Find each line of the entries with the string "chevron", please, and copy it.

Stored data entries:
════

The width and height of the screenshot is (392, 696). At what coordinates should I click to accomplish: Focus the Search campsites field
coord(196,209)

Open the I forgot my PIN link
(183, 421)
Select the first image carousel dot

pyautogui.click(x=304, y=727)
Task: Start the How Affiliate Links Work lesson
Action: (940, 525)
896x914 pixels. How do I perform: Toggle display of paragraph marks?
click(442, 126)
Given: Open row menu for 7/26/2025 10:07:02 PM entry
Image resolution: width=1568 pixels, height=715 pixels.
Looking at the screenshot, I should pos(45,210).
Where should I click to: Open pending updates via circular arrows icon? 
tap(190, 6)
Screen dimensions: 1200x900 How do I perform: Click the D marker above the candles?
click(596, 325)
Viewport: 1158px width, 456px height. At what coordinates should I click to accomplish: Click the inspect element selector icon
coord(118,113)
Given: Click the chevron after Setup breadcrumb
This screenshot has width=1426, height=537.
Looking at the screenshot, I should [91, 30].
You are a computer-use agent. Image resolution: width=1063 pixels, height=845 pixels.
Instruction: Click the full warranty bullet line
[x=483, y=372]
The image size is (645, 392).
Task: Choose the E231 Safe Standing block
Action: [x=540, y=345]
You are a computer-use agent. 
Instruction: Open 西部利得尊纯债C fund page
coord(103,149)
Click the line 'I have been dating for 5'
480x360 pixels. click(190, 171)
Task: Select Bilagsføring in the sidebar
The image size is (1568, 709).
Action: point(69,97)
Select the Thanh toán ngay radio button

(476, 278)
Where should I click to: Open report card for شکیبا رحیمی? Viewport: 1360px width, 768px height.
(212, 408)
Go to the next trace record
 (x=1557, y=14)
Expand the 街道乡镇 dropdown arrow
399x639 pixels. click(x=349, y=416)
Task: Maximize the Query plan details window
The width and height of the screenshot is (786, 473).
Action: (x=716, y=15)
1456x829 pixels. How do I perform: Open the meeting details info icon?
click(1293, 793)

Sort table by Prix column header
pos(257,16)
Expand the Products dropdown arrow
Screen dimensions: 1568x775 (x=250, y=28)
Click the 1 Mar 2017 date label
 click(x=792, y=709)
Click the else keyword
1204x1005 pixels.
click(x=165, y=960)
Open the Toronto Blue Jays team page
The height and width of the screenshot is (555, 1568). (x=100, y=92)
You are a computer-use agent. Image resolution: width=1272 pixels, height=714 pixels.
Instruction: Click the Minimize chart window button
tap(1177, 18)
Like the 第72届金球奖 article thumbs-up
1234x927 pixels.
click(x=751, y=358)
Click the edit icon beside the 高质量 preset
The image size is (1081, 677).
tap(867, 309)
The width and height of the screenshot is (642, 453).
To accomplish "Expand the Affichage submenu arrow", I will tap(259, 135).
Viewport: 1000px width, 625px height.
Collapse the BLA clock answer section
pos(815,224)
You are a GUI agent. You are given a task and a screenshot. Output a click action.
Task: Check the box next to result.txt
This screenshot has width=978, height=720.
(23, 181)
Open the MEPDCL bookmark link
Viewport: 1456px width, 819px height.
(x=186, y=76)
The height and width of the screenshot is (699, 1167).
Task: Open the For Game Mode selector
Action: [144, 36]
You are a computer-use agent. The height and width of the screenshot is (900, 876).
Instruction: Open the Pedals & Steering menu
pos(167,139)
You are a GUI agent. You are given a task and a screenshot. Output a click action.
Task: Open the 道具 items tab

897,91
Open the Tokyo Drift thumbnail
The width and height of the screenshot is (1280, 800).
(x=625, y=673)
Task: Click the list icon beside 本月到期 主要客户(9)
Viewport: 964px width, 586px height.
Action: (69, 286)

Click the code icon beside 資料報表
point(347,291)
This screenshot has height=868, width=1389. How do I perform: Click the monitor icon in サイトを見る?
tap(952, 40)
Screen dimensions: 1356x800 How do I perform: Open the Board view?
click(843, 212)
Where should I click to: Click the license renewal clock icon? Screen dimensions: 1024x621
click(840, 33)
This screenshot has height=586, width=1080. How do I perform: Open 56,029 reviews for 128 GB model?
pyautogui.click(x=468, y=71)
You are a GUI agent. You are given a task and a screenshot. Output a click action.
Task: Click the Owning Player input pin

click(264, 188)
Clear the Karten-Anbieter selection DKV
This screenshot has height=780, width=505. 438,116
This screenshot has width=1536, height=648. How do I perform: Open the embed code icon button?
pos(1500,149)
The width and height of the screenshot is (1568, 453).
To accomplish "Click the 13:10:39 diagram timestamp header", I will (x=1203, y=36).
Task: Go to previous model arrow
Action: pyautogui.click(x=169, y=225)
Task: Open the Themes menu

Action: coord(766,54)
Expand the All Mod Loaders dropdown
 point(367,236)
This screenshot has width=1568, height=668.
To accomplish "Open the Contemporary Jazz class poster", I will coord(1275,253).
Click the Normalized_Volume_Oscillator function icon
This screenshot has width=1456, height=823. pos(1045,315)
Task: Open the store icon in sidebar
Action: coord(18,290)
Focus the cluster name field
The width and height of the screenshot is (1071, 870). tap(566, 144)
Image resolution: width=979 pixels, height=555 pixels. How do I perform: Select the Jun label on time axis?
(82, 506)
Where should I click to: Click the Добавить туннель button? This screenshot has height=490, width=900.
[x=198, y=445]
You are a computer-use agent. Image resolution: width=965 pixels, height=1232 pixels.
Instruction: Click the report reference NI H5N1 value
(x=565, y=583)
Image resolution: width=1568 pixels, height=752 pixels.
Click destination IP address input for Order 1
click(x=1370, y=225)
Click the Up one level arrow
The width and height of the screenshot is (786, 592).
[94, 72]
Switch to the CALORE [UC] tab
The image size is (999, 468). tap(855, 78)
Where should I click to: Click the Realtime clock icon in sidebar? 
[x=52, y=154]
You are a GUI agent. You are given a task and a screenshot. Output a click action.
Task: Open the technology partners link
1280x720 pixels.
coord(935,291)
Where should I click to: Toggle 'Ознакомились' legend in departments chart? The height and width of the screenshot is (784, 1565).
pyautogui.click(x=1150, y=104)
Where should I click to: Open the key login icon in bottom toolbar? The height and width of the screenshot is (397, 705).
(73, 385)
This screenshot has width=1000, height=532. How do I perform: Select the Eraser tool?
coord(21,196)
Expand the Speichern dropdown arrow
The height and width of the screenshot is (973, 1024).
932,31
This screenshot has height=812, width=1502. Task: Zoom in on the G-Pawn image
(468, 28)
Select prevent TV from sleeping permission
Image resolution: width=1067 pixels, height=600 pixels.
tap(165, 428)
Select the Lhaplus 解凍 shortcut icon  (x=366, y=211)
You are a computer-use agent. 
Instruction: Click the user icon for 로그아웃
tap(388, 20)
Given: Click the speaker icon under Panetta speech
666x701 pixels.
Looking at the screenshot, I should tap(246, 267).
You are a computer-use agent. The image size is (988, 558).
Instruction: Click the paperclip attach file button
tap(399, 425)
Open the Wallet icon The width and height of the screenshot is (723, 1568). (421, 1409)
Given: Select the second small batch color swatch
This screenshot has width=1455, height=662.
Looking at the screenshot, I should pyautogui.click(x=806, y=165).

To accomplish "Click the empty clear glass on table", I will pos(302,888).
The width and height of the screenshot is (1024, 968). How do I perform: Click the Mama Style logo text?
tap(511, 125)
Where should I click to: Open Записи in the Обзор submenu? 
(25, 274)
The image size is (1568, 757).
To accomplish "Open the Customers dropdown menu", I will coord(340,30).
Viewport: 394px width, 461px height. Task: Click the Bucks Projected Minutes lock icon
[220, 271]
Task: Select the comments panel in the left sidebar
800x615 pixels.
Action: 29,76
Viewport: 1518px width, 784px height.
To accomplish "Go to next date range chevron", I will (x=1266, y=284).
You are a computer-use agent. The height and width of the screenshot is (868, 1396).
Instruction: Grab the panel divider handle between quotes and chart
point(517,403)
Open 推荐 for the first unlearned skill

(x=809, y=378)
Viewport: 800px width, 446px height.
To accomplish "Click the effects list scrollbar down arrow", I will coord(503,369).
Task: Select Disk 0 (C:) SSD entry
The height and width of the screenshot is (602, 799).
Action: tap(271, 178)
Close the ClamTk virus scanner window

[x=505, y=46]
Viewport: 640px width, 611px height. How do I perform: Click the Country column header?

════

Task answer:
Given: Click the chevron after Setup breadcrumb
To accomplish "Go to next date range chevron", I will (x=1266, y=284).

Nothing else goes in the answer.